2. The sendoffs could be wrong- One of the biggest rookie mistakes in constructing practice is to assign a single interval time for all three strokes as if they are equal. Backstroke and butterfly are much faster than breaststroke by an order of 3-4 seconds per 50m on the elite level.

Also, if you are not training race pace (why aren't you training race pace?), then backstroke will be much easier to do at below race pace, for longer distances. 

Swimmers instincts to avoid butterfly and breaststroke when sendoffs do not allow them to do the reps at quality are correct. Common technical problems in these two strokes are a result of "struggle" technique when forced to do repetitions with inadequate recovery or too long distances.

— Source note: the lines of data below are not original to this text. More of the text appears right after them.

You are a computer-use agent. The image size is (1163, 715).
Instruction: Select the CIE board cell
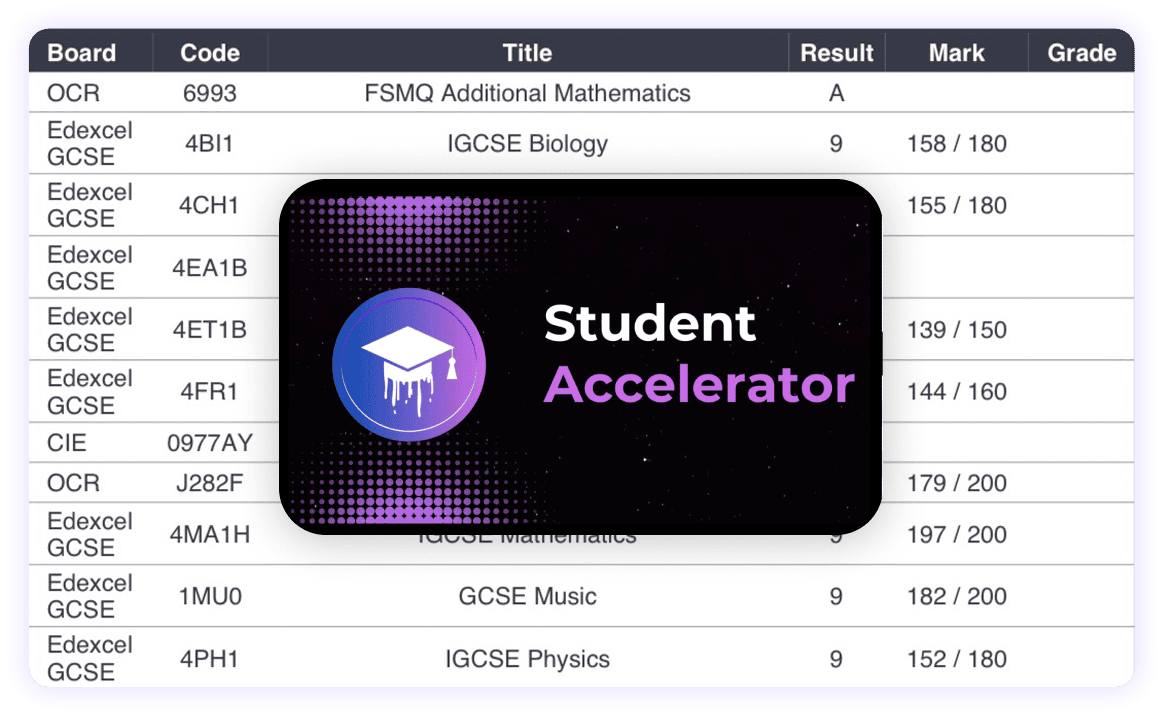[x=66, y=443]
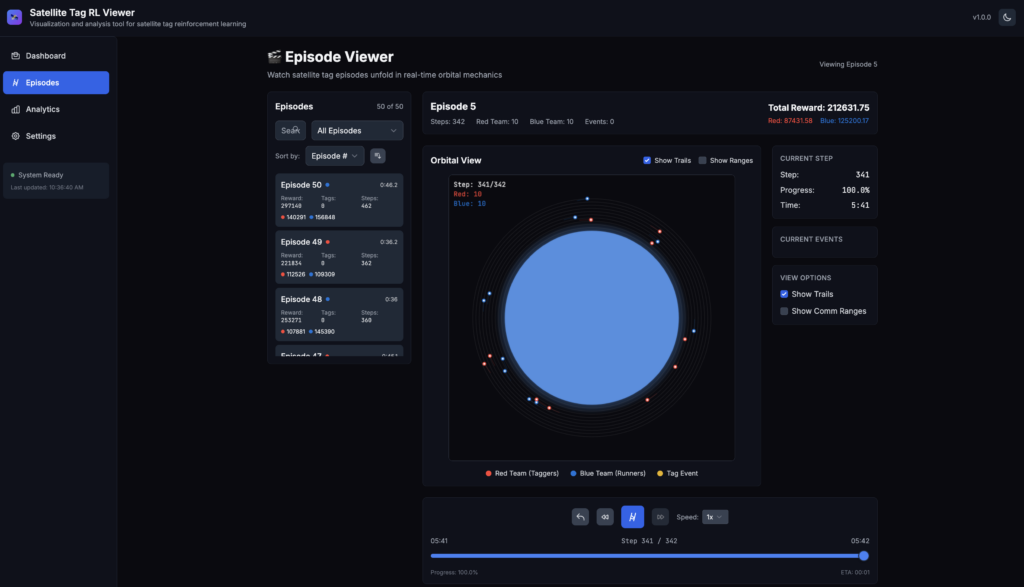Open the All Episodes filter dropdown
Viewport: 1024px width, 587px height.
click(x=357, y=130)

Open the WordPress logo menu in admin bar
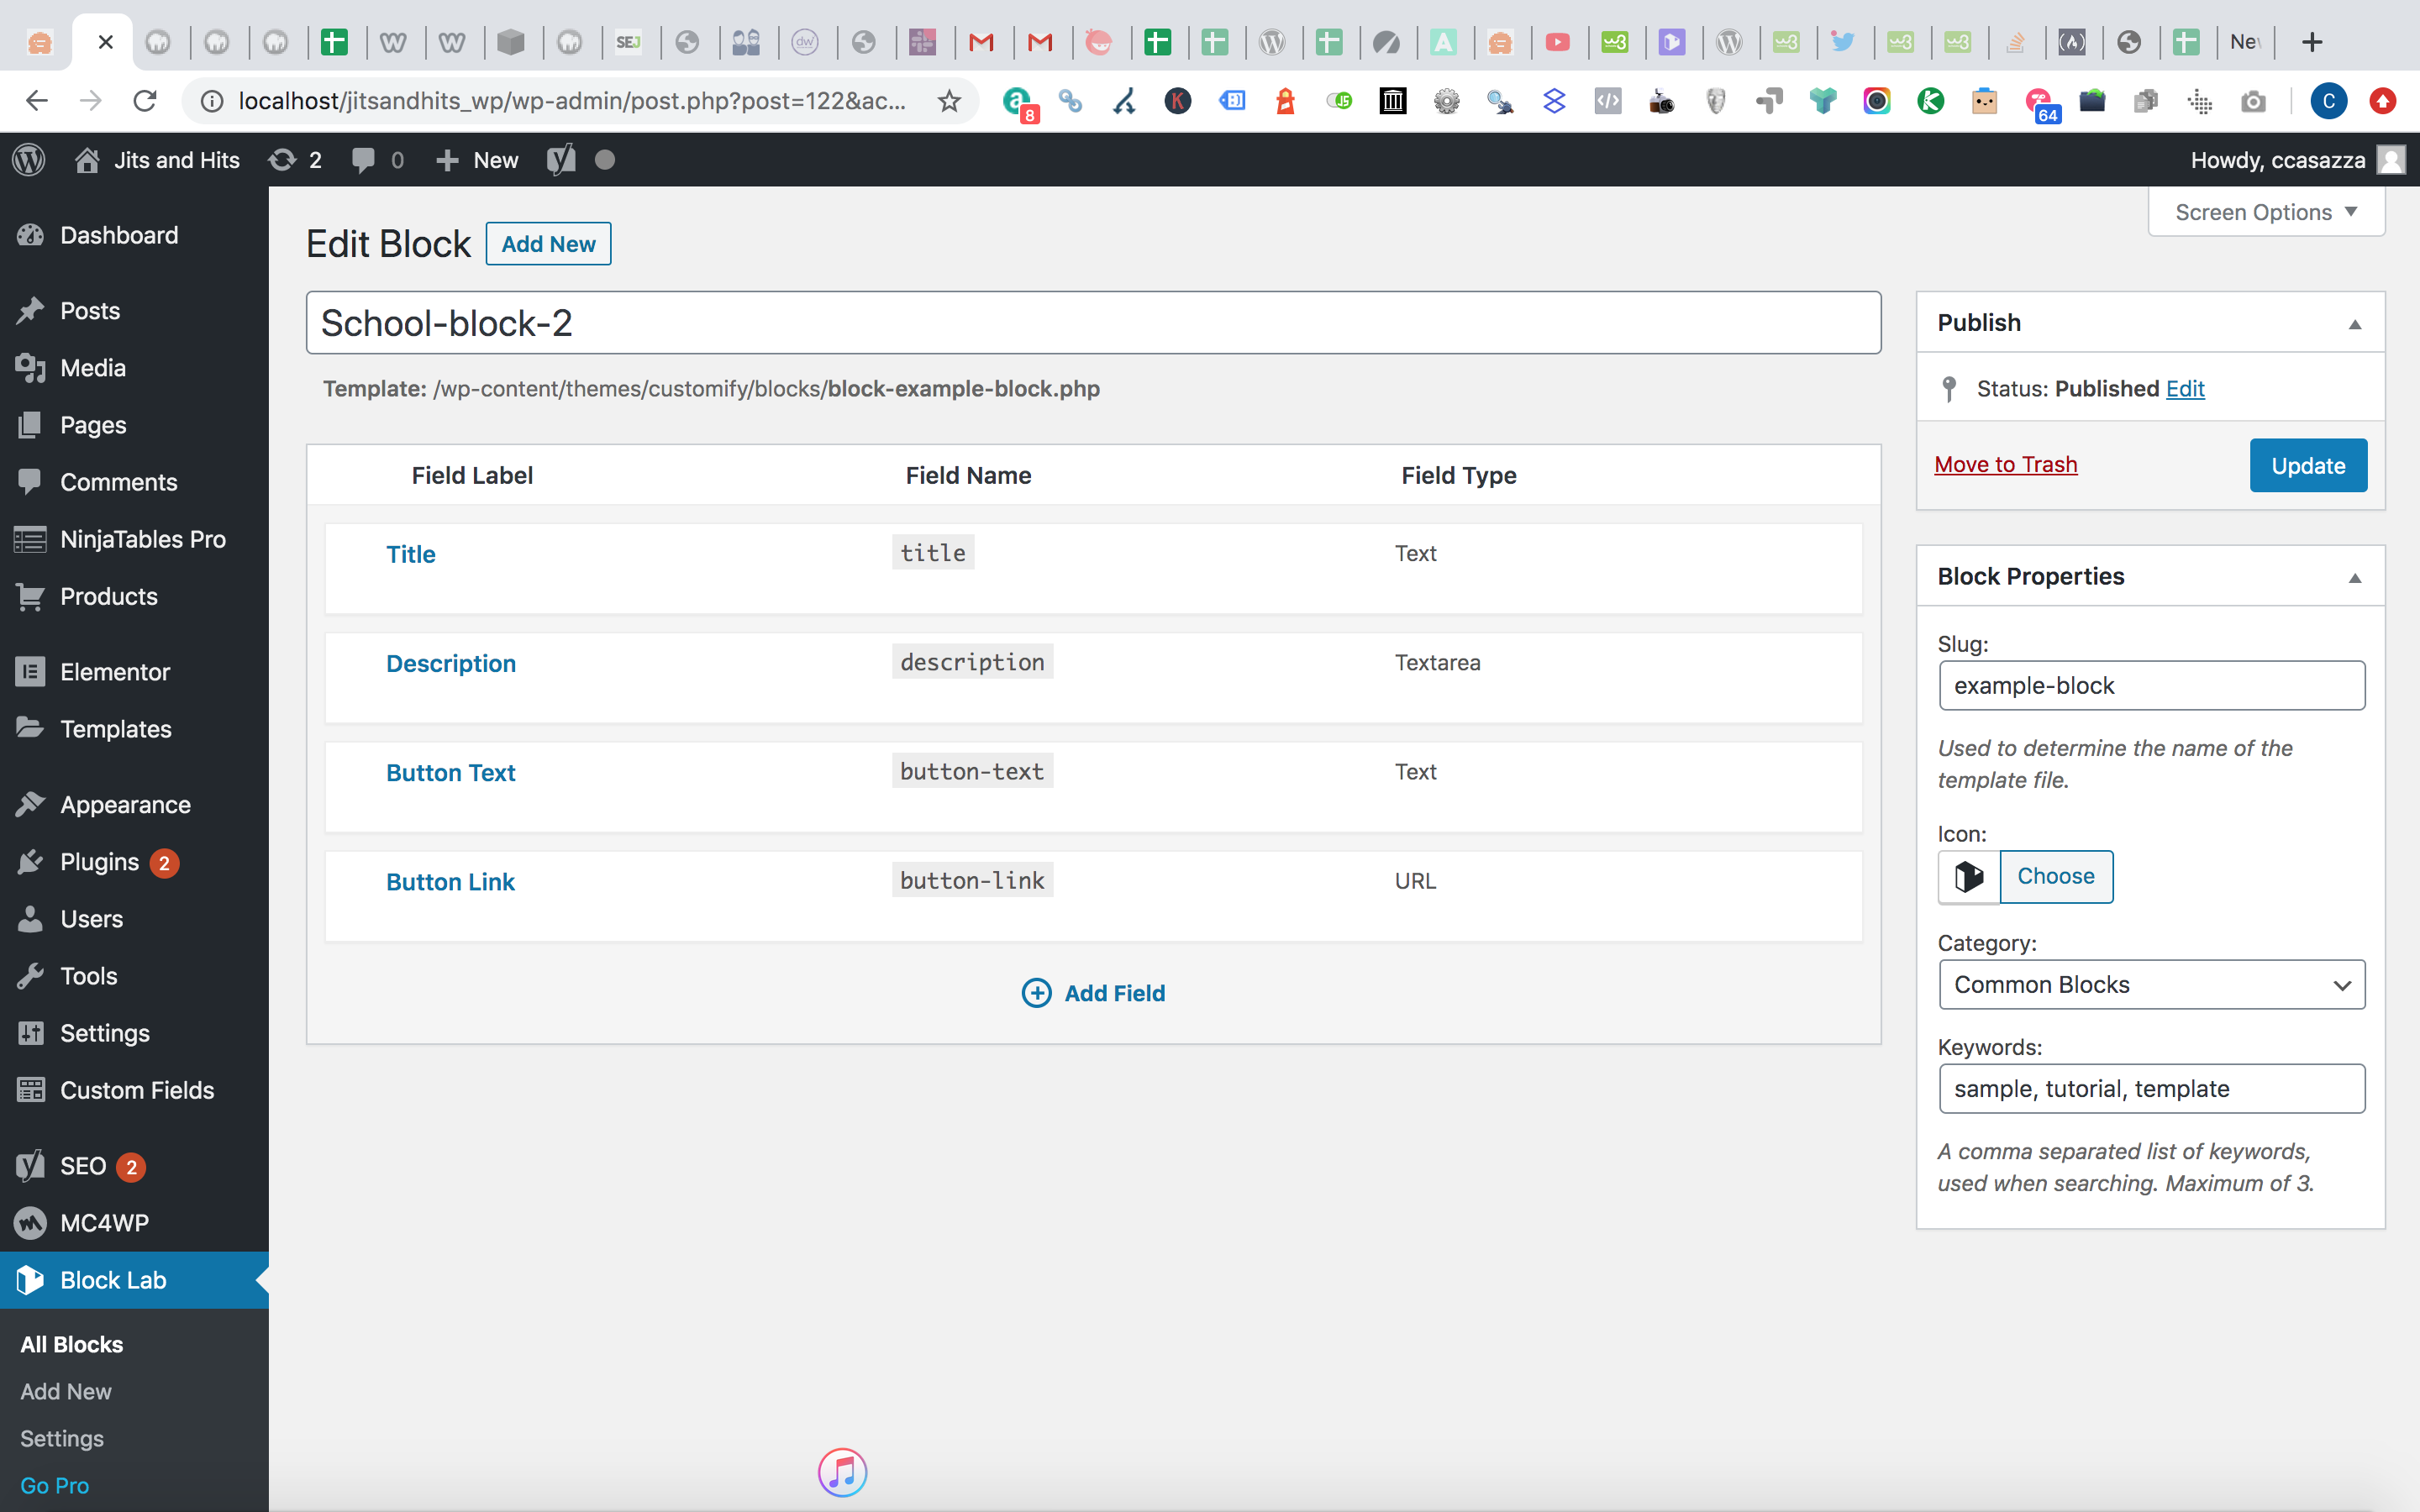click(x=28, y=159)
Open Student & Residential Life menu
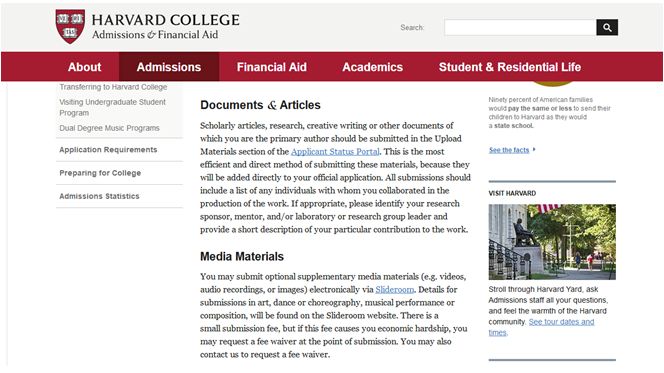Screen dimensions: 664x373 [510, 67]
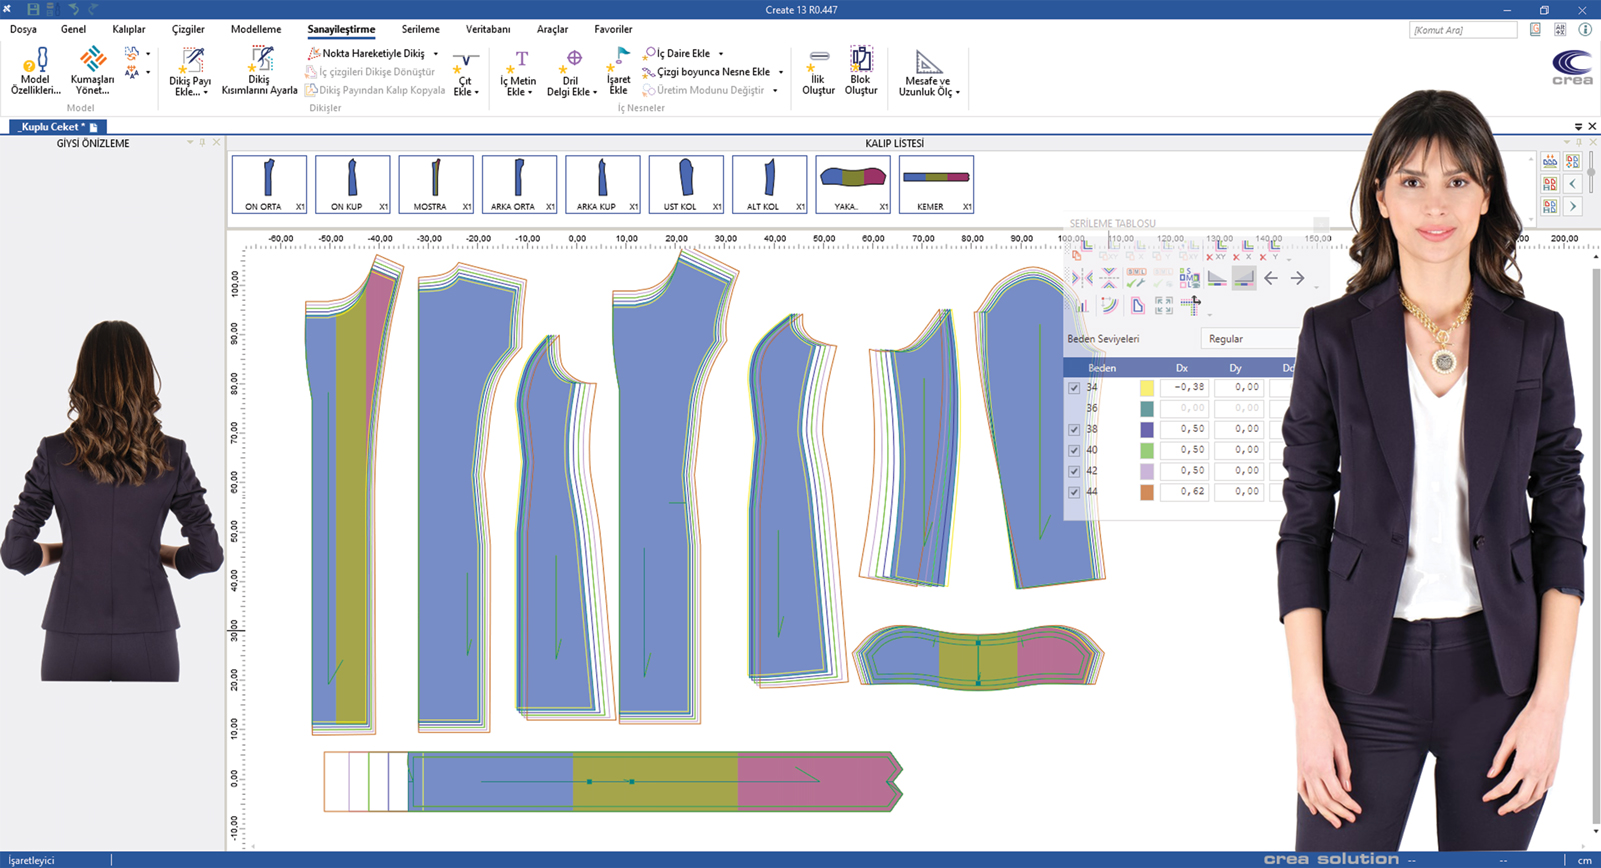The image size is (1601, 868).
Task: Disable the size 44 checkbox
Action: (1074, 492)
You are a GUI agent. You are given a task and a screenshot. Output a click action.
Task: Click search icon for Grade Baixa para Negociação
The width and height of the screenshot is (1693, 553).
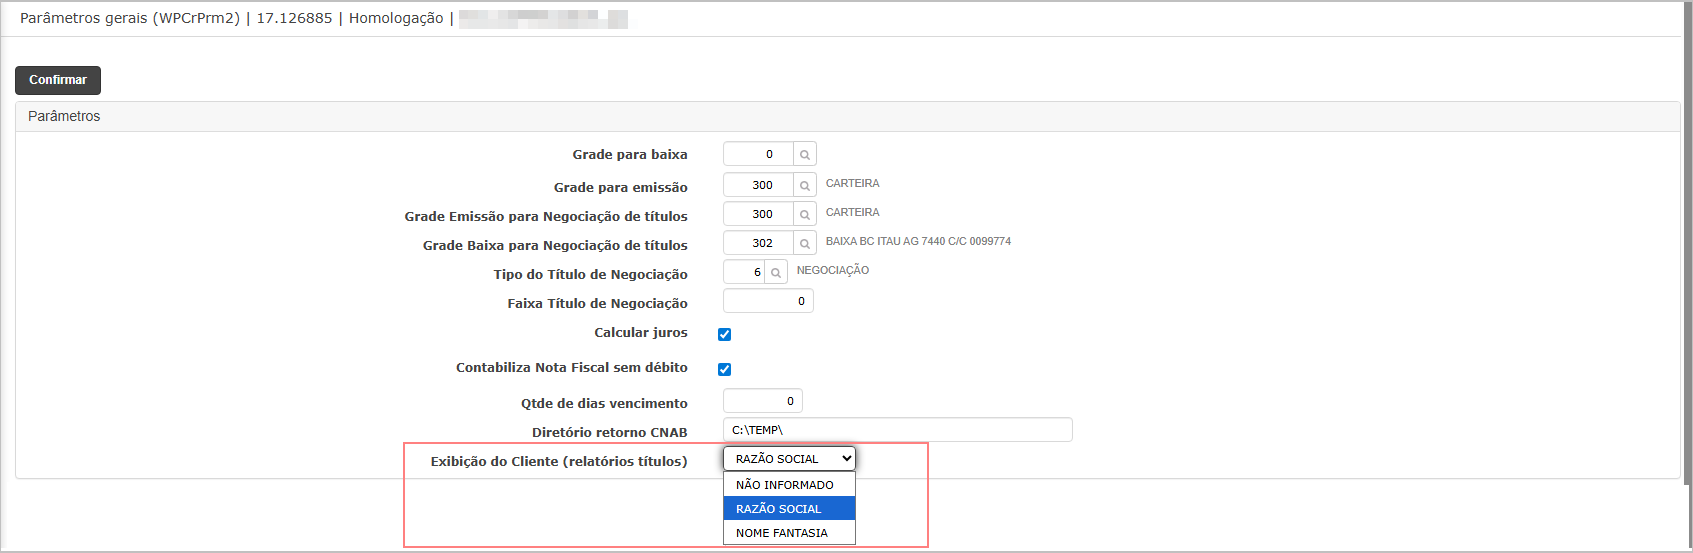(805, 244)

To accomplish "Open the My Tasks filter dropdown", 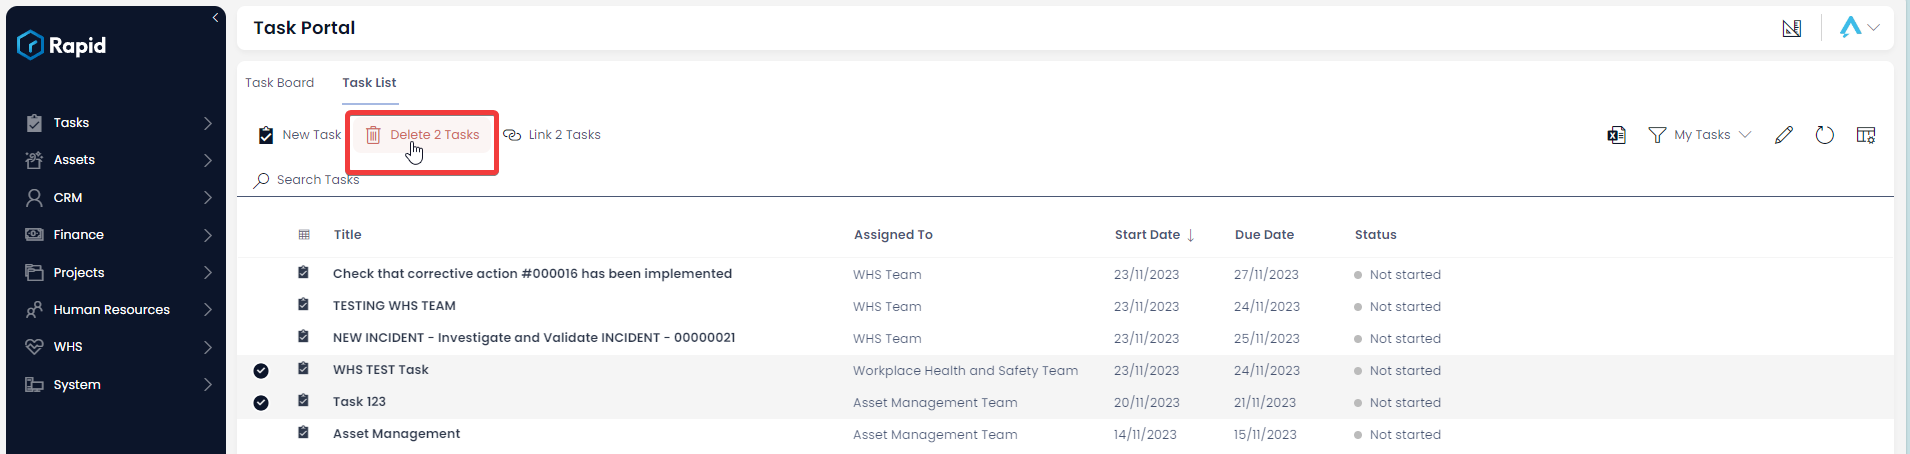I will 1699,135.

If I were designing a race pace set of 25s for butterflyers, backstrokers and breaststrokers to all do together, it might look something like this:

30x25 on :30/:35/:40

Backstrokers able to go under 1:00 should start on the :30. Backstrokers 1:00-:1:12 on :35. Breaststrokers up to 1:00 on :35, Breaststrokers up to 1:12 on :40. Butterflyers up to 1:00 on :35, up to 1:12 on :40

Any butterflyers or breaststrokers who struggle to string more than a few together at 100 pace, you could consider adding 1 sec to their 100 pace, focus on efficiency, or making every 4th one "easy"

3. Your swimmers are scared- Do you know the theory of learned helplessness? It's really important to understanding why people don't do things that would benefit them. Training hard, particularly in breaststroke and butterfly, is painful. 

As a coach, you need to build a bridge between this painful training and results. If your swimmers are scared and avoiding it, it is because they don't see the bridge. Yelling at them may scare them enough to take the leap, but will ultimately just be adding another painful thing to avoid.

Have empathy for your athletes, and connect with them on the level they are on. Figure out at what level they will be willing to risk themselves, let them go there and make sure they see the progress that results. 

4. Their backstroke technique is poor- I thought of backstroke as an easy stroke when I was a swimmer. Why? Because my backstroke technique was terribly. 

Specifically, I barely kicked when swimming backstroke. Kick is the most obvious thing that all coaches want swimmers to do, but much like breaststroke and butterfly, it makes things much more painful. But much like an appropriate risk in butterfly and breaststroke, this pain brings better results.

If swimmers are going to insist on swimming backstroke, you need to insist that they maintain a steady, narrow kick. Don't allow backstroke techniques that make the stroke "easy".

If you've tried all of the above and your swimmers still insist on swimming backstroke, don't give up hope. Someday, they may grow up to win an NBA title.